Apply the transform on an image.

Parameters: img (ndarray) – of shape NxHxWxC, or HxWxC or HxW. The array can be of type uint8 in range [0, 255], or floating point in range [0, 1] or [0, 255].
Returns: ndarray – image after apply the transformation.

abstract apply_coords(coords: numpy.ndarray)[source]¶

Apply the transform on coordinates.

Parameters: coords (ndarray) – floating point array of shape Nx2. Each row is (x, y).
Returns: ndarray – coordinates after apply the transformation.

Note

The coordinates are not pixel indices. Coordinates on an image of shape (H, W) are in range [0, W] or [0, H].

apply_segmentation(segmentation: numpy.ndarray) → numpy.ndarray [source]¶

Apply the transform on a full-image segmentation. By default will just perform “apply_image”.

Parameters

segmentation (ndarray) – of shape HxW. The array should have integer
bool dtype. (or) –

Returns

ndarray – segmentation after apply the transformation.

apply_box(box: numpy.ndarray) → numpy.ndarray [source]¶

Apply the transform on an axis-aligned box. By default will transform the corner points and use their minimum/maximum to create a new axis-aligned box. Note that this default may change the size of your box, e.g. in rotations.

Parameters: box (ndarray) – Nx4 floating point array of XYXY format in absolute coordinates.
Returns: ndarray – box after apply the transformation.

Note

The coordinates are not pixel indices. Coordinates on an image of shape (H, W) are in range [0, W] or [0, H].

apply_polygons(polygons: list) → list [source]¶

Apply the transform on a list of polygons, each represented by a Nx2 array. By default will just transform all the points.

Parameters: polygon (list[ndarray]) – each is a Nx2 floating point array of (x, y) format in absolute coordinates.
Returns: list[ndarray] – polygon after apply the transformation.

Note

The coordinates are not pixel indices. Coordinates on an image of shape (H, W) are in range [0, W] or [0, H].

__call__(image, annotations=None, **kwargs)[source]¶: Apply transfrom to images and annotations (if exist)
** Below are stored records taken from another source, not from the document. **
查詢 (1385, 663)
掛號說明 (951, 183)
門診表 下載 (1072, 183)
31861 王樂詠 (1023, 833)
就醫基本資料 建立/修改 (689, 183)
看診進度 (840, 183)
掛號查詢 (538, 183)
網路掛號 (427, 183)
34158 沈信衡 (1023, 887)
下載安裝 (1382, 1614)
classmethod register_type(data_type: str, func: Callable)[source]¶

Register the given function as a handler that this transform will use for a specific data type.

Parameters

data_type (str) – the name of the data type (e.g., box)
func (callable) – takes a transform and a data, returns the transformed data.

Examples:

def func(flip_transform, voxel_data):
    return transformed_voxel_data
HFlipTransform.register_type("voxel", func)

# ...
transform = HFlipTransform(...)
transform.apply_voxel(voxel_data)  # func will be called

class cvpods.data.transforms.TransformList(transforms: list)[source]¶

Bases: object

Maintain a list of transform operations which will be applied in sequence. .. attribute:: transforms

type

list[Transform]

__init__(transforms: list)[source]¶

Parameters: transforms (list[Transform]) – list of transforms to perform.

__getattr__(name: str)[source]¶

Parameters: name (str) – name of the attribute.

__add__(other: cvpods.data.transforms.transform.TransformList) → cvpods.data.transforms.transform.TransformList[source]¶

Parameters: other (TransformList) – transformation to add.
Returns: TransformList – list of transforms.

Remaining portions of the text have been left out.